**Records from a collection:**
╭──

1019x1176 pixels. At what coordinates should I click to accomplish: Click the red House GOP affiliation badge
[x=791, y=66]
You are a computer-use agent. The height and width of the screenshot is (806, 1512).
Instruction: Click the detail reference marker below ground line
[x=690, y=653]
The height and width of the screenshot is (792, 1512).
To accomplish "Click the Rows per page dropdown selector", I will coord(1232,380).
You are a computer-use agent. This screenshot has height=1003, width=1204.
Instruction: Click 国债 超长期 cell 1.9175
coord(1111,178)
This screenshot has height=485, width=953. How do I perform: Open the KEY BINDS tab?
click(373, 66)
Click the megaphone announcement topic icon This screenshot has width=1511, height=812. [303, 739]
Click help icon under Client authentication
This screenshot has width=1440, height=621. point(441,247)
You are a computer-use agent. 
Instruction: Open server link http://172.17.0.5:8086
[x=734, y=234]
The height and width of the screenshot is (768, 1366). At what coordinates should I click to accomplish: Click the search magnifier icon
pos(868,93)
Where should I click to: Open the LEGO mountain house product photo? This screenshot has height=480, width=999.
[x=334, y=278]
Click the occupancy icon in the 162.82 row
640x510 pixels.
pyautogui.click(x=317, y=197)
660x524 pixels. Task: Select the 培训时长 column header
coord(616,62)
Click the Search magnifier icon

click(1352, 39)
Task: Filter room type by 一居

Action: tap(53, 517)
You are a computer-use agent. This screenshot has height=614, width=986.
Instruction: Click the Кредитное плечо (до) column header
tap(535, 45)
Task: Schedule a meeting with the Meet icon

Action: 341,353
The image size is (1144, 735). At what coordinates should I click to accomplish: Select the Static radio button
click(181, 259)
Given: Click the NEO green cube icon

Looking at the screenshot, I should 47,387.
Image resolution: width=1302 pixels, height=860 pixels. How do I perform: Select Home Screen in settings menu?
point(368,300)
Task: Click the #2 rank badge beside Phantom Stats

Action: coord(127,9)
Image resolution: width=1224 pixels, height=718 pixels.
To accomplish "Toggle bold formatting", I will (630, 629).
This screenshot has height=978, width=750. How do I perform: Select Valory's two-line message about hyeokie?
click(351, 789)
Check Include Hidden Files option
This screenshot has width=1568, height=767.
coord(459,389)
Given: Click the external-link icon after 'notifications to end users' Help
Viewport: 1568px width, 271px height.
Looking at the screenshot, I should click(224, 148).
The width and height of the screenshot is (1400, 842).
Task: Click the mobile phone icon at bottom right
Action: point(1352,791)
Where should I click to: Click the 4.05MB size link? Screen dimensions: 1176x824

╰──

**What you need to do:**
Whenever the string "will" turns up in a line above, copy that line out.

**Exercise response:**
To accomplish "Click the Rows per page dropdown selector", I will coord(1232,380).
To accomplish "Toggle bold formatting", I will (630, 629).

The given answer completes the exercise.